- **TASK DESCRIPTION**: Copy out every line of the listing below word for word.

(Collection entries)

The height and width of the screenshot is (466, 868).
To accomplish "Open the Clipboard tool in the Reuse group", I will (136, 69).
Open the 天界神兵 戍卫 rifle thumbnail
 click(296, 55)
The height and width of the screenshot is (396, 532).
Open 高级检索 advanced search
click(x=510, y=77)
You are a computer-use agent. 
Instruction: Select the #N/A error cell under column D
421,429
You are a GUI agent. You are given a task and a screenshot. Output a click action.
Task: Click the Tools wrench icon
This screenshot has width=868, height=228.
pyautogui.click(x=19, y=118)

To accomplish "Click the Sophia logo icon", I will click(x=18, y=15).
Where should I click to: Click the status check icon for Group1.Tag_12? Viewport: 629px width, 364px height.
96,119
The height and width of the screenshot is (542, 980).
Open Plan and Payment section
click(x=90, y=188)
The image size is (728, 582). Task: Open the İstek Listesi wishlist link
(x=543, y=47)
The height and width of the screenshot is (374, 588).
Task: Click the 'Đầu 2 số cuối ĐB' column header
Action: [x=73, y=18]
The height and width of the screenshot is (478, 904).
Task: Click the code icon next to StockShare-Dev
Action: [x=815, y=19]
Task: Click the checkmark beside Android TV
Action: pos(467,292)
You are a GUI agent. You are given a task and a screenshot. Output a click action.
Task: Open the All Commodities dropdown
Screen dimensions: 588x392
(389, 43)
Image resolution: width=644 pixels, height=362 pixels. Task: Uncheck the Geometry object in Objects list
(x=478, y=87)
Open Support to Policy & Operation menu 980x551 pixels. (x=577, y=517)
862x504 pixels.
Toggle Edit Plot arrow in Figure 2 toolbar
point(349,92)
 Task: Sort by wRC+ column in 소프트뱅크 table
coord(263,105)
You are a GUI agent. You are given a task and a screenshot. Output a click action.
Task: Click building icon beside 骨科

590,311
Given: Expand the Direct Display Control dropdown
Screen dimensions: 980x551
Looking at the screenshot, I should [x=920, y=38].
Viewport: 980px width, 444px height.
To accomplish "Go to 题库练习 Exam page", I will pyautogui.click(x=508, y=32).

- **TASK RESULT**:
The height and width of the screenshot is (466, 868).
To accomplish "Open the Clipboard tool in the Reuse group", I will (136, 69).
Open the 天界神兵 戍卫 rifle thumbnail
 click(296, 55)
The height and width of the screenshot is (396, 532).
Open 高级检索 advanced search
click(x=510, y=77)
You are a computer-use agent. 
Instruction: Select the #N/A error cell under column D
421,429
You are a GUI agent. You are given a task and a screenshot. Output a click action.
Task: Click the Tools wrench icon
This screenshot has width=868, height=228.
pyautogui.click(x=19, y=118)

To accomplish "Click the Sophia logo icon", I will click(x=18, y=15).
Where should I click to: Click the status check icon for Group1.Tag_12? Viewport: 629px width, 364px height.
96,119
The height and width of the screenshot is (542, 980).
Open Plan and Payment section
click(x=90, y=188)
The image size is (728, 582). Task: Open the İstek Listesi wishlist link
(x=543, y=47)
The height and width of the screenshot is (374, 588).
Task: Click the 'Đầu 2 số cuối ĐB' column header
Action: [x=73, y=18]
The height and width of the screenshot is (478, 904).
Task: Click the code icon next to StockShare-Dev
Action: [x=815, y=19]
Task: Click the checkmark beside Android TV
Action: pos(467,292)
You are a GUI agent. You are given a task and a screenshot. Output a click action.
Task: Open the All Commodities dropdown
Screen dimensions: 588x392
(389, 43)
Image resolution: width=644 pixels, height=362 pixels. Task: Uncheck the Geometry object in Objects list
(x=478, y=87)
Open Support to Policy & Operation menu 980x551 pixels. (x=577, y=517)
862x504 pixels.
Toggle Edit Plot arrow in Figure 2 toolbar
point(349,92)
 Task: Sort by wRC+ column in 소프트뱅크 table
coord(263,105)
You are a GUI agent. You are given a task and a screenshot. Output a click action.
Task: Click building icon beside 骨科

590,311
Given: Expand the Direct Display Control dropdown
Screen dimensions: 980x551
Looking at the screenshot, I should [x=920, y=38].
Viewport: 980px width, 444px height.
To accomplish "Go to 题库练习 Exam page", I will pyautogui.click(x=508, y=32).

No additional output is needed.